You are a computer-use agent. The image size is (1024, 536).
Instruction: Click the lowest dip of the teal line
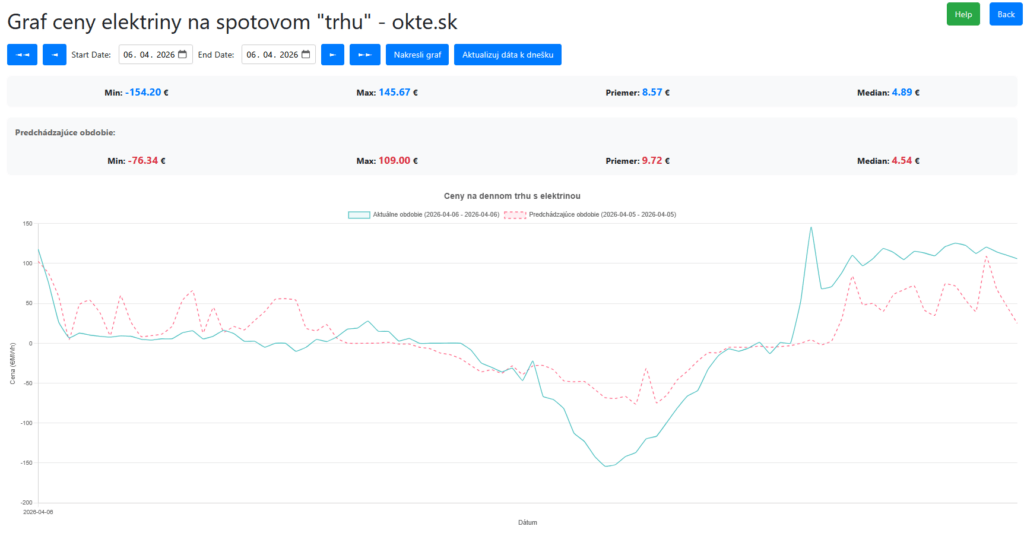click(605, 466)
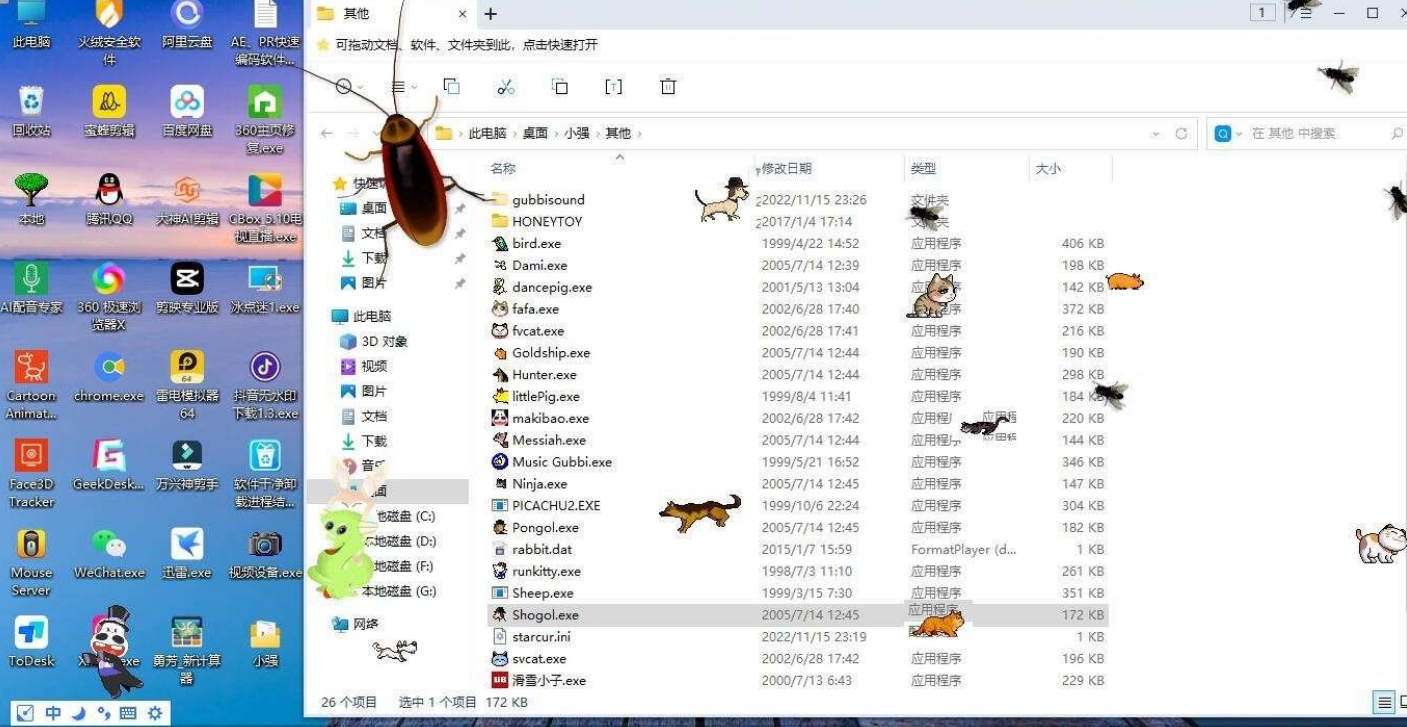This screenshot has height=727, width=1407.
Task: Open the Tencent QQ desktop icon
Action: tap(109, 196)
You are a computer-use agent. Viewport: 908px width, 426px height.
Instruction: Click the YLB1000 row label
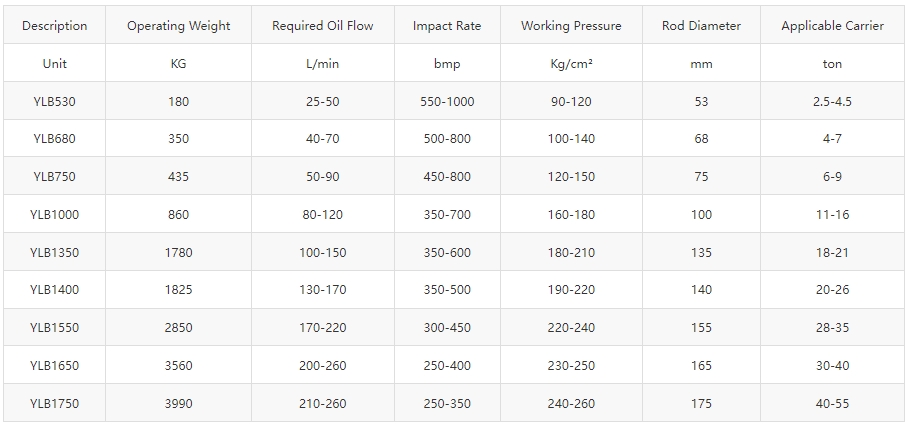(54, 214)
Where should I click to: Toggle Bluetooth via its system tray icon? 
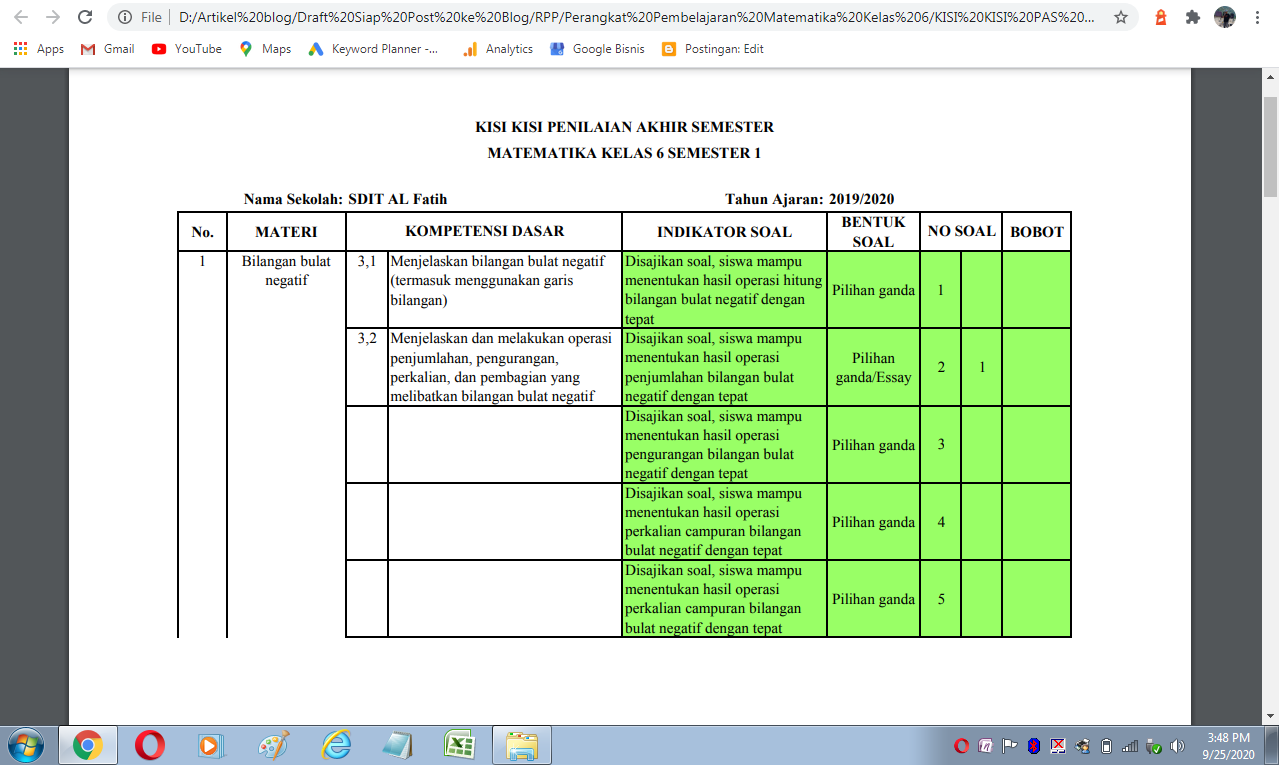point(1032,745)
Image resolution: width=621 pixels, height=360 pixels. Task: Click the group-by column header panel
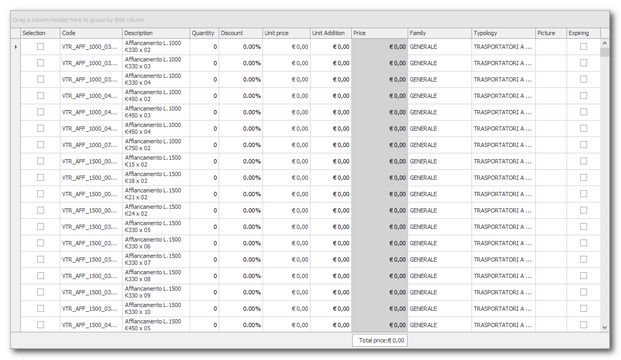pos(310,20)
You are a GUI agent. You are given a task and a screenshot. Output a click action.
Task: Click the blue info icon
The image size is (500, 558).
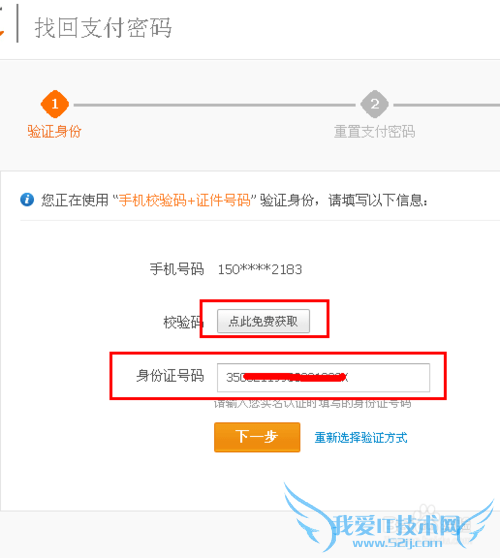(27, 200)
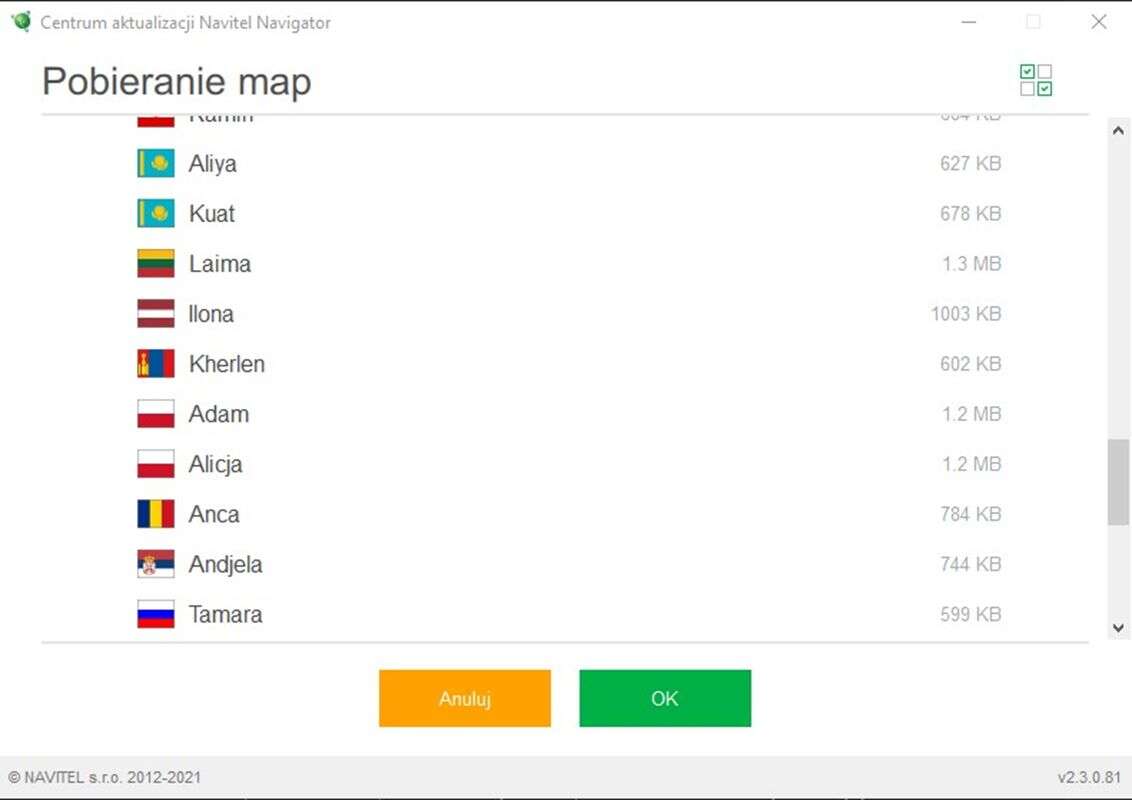This screenshot has width=1132, height=800.
Task: Click the Lithuanian flag beside Laima
Action: pos(155,263)
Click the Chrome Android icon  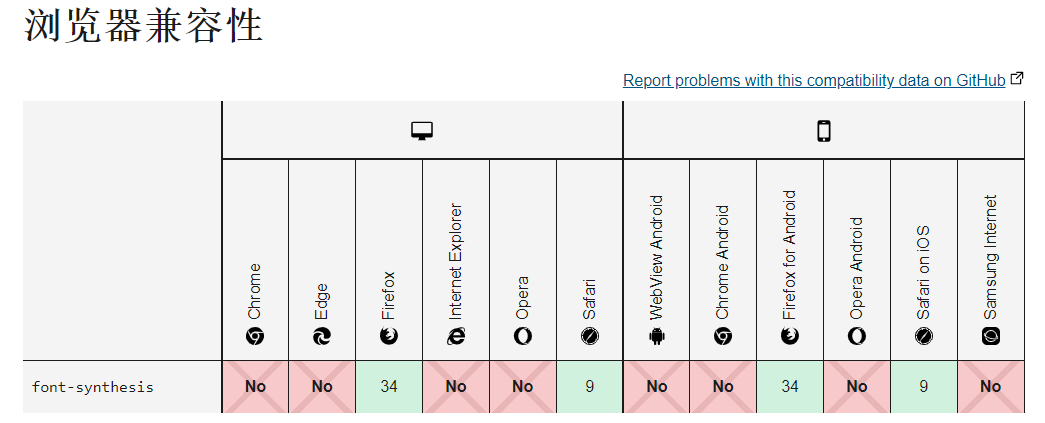point(723,337)
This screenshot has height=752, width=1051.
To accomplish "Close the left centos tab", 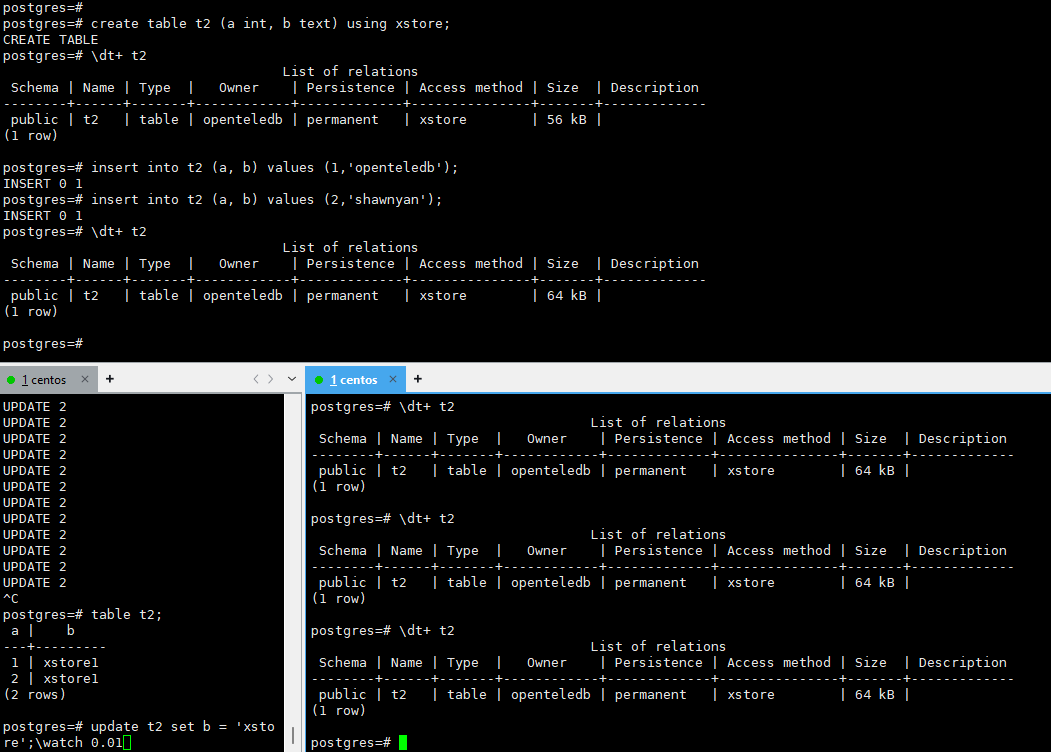I will coord(84,379).
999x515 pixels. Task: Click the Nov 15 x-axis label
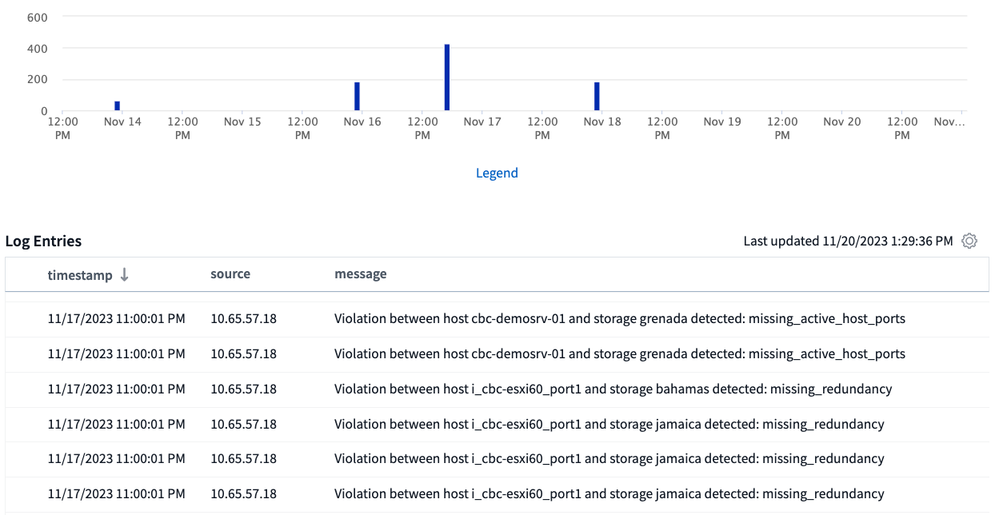(x=242, y=122)
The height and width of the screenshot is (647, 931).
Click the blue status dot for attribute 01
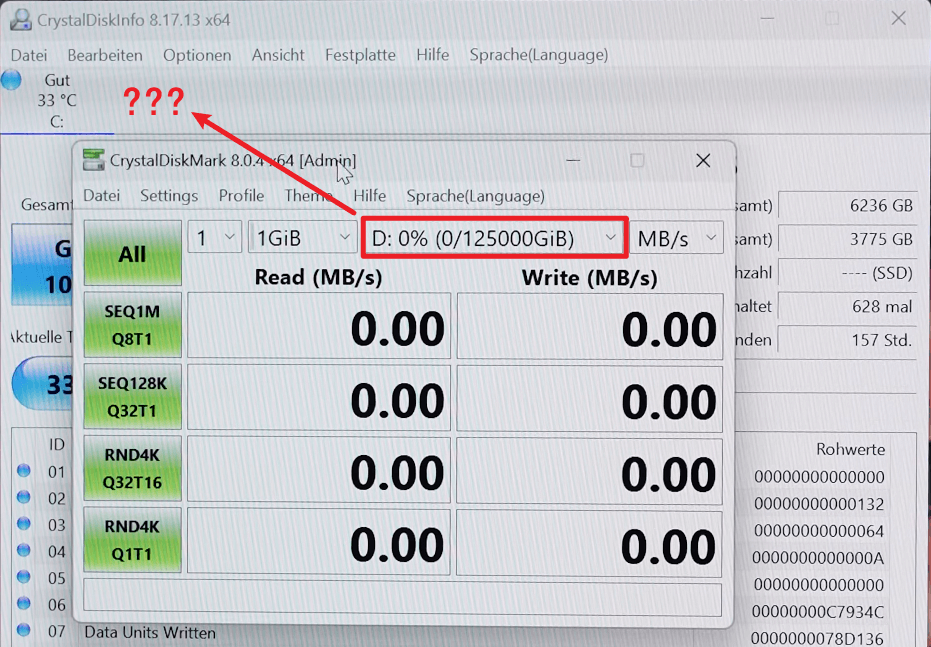click(24, 471)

------------------------------

[WHAT THIS TASK INVOLVES]: What lines in the material above include "computer"? Copy every one of them.

[WRITTEN RESPONSE]:
You are a computer-use agent. The image size is (1024, 536).
You are a computer-use agent. Viewport: 908px width, 426px height.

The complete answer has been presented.